В том же 1991 году я повела Витю, большого знатока и любителя живописи, в Третьяковскую галерею на Крымском Валу, которую для себя тогда открыла. Мне хотелось убедить его в том, что там не сплошной соцреализм, но и лучшая в мире коллекция российской живописи и скульптуры периода авангарда. В другой раз мы с Витей и его женой Машей Поливановой осмотрели недавно открывшуюся экспозицию постсоветского искусства; на этой фотографии Виктор Маркович стал частью скульптурной группы участников Ялтинской конференции.
В. М. Живов. Новая Третьяковская галерея (1991)
Витя Живов был открыт новому. Этим отличалась и его научная жизнь. Последней его книгой, законченной буквально за месяц до смерти, была «История русской письменности», над которой он работал двадцать лет и которая завершила его магистральный (основной) путь в языкознании. Этот двухтомник должен скоро выйти, но дописать книгу о грехе и спасении в русской духовности Витя не успел. Эта тема была его главным научным увлечением в течение десяти с лишним лет; он уже давно начал работать в культурологическом русле – в последние годы его все больше привлекали идеи таких ученых, как Макс Вебер, Мишель Фуко, Райнхарт Козеллек, Пьер Бурдье, и то, что называется «cultural studies», в особенности понятие «дисциплинарной революции» и ее применение к русской культуре. Отчасти с этих позиций Живов рассматривал и православную культуру, в которой видел роковые недостатки, чьи истоки находил в неудавшейся дисциплинарной революции в России Нового времени. При этом, если заходил разговор о «выборе веры», Витя отдавал предпочтение православию перед католичеством и протестантизмом – за милосердие и необусловленность жесткими правилами: спасение не по правилам, а по милосердию Божию. Пусть и не безоговорочно, он применял те же дисциплинарные категории в рассуждениях о российских истории и современности.

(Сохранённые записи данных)

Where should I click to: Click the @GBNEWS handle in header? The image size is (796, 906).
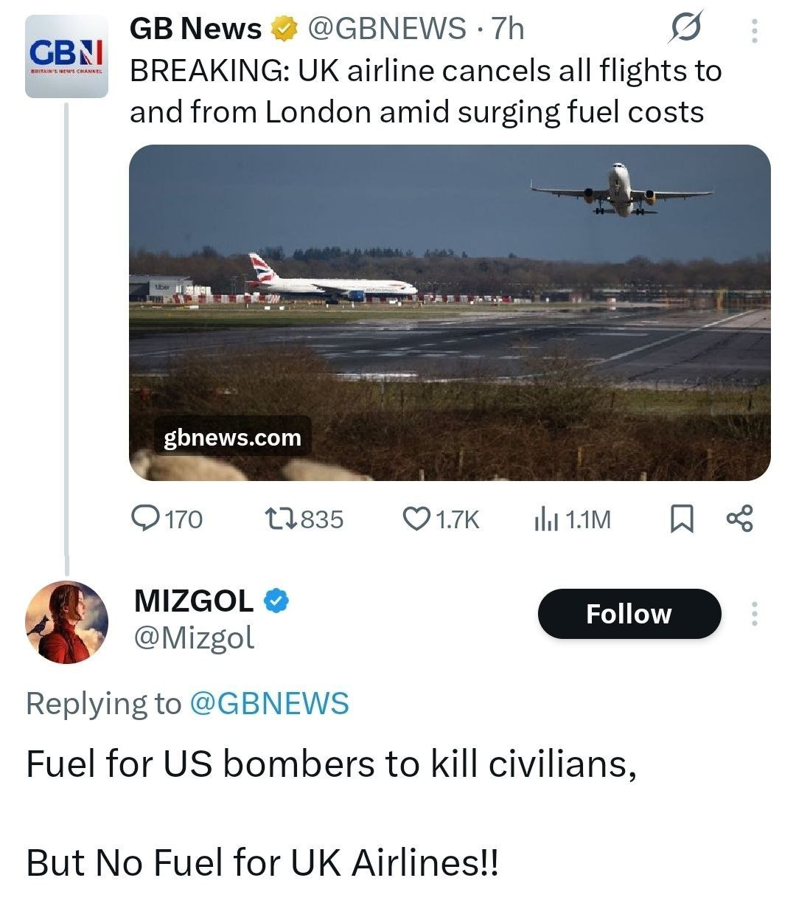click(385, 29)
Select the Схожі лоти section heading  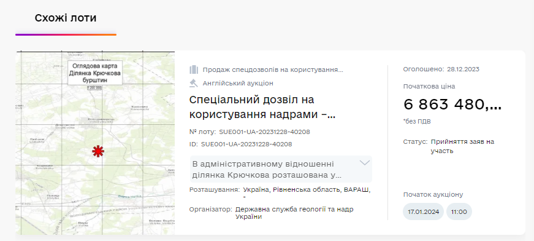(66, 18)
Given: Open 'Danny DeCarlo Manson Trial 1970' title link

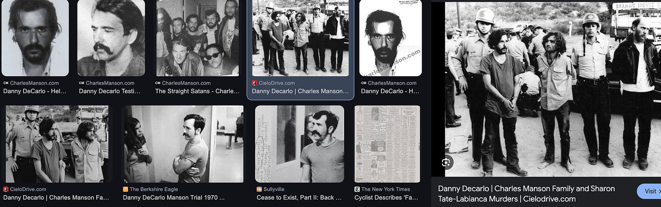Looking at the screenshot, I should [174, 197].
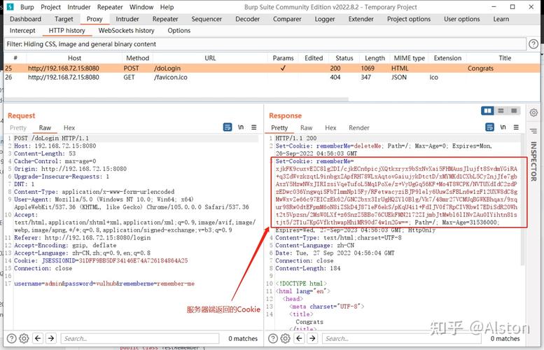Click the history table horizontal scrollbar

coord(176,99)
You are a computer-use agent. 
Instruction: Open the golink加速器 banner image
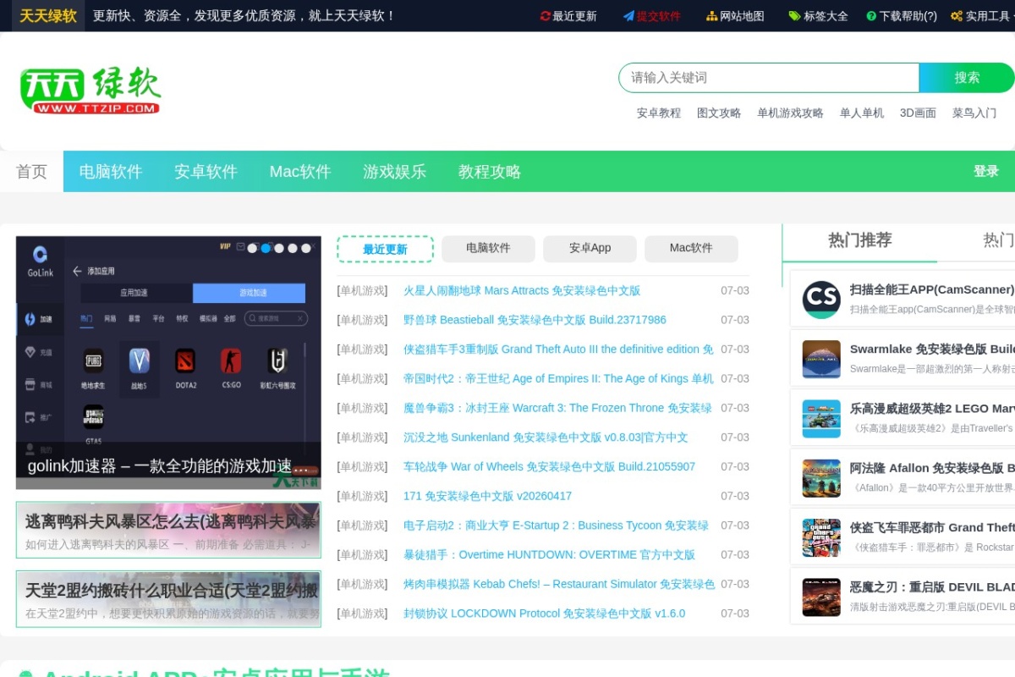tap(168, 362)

> Используя информацию:
**A.** Продублируйте из воспоминаний о Живове отрезок от «В том же 1991» по «участников Ялтинской конференции.» включительно.
**B.** Сколько лет, согласно воспоминаниям о Живове, он работал над «Историей русской письменности»?
**C.** Продолжите воспоминания о Живове, начав сразу после последнего приведённого предложения.
Записи представляют собой самостоятельный материал.

> Ответы к упражнению:
**A.**
В том же 1991 году я повела Витю, большого знатока и любителя живописи, в Третьяковскую галерею на Крымском Валу, которую для себя тогда открыла. Мне хотелось убедить его в том, что там не сплошной соцреализм, но и лучшая в мире коллекция российской живописи и скульптуры периода авангарда. В другой раз мы с Витей и его женой Машей Поливановой осмотрели недавно открывшуюся экспозицию постсоветского искусства; на этой фотографии Виктор Маркович стал частью скульптурной группы участников Ялтинской конференции.

**B.** Двадцать лет.

**C.**
Как отметил в некрологе Сережа Иванов, Витя поразительным образом совмещал интеллектуальную серьезность и научную плодотворность с полемическим задором и дурашливостью, с легкостью переходил от серьезного обсуждения к травестированию серьезного. В сочетании с его внутренней моложавостью эти черты привлекали к нему людей помоложе, к которым он сам инстинктивно тянулся. Так, в Москве он подружился с византологом Сергеем Ивановым и журналистом-политологом Марией Липман, а в Беркли, где он стал профессором Калифорнийского университета, – с их старым приятелем, историком Юрием Слезкиным. Более молодые друзья Вити (но не только они) любили его склонность к артистичной шутливости и иронии, которыми он иногда разнообразил благопристойное поведение, и тут нельзя не вспомнить памятное его друзьям кукареканье. Однажды в ответ на мой вызов Витя закукарекал в благопристойном ресторане на берегу Тихого океана; этот перформанс, не говоря уже о его бороде, произвел должный эффект. Посетители, скорее всего, приняли его за немного чокнутого стареющего хиппи, решившего поэпатировать местную буржуазию. Витю я не только любила, но он мне нравился – в том числе потому, что отличался от других.
Виктор Маркович в моей шляпе. Таруса (начало XXI века)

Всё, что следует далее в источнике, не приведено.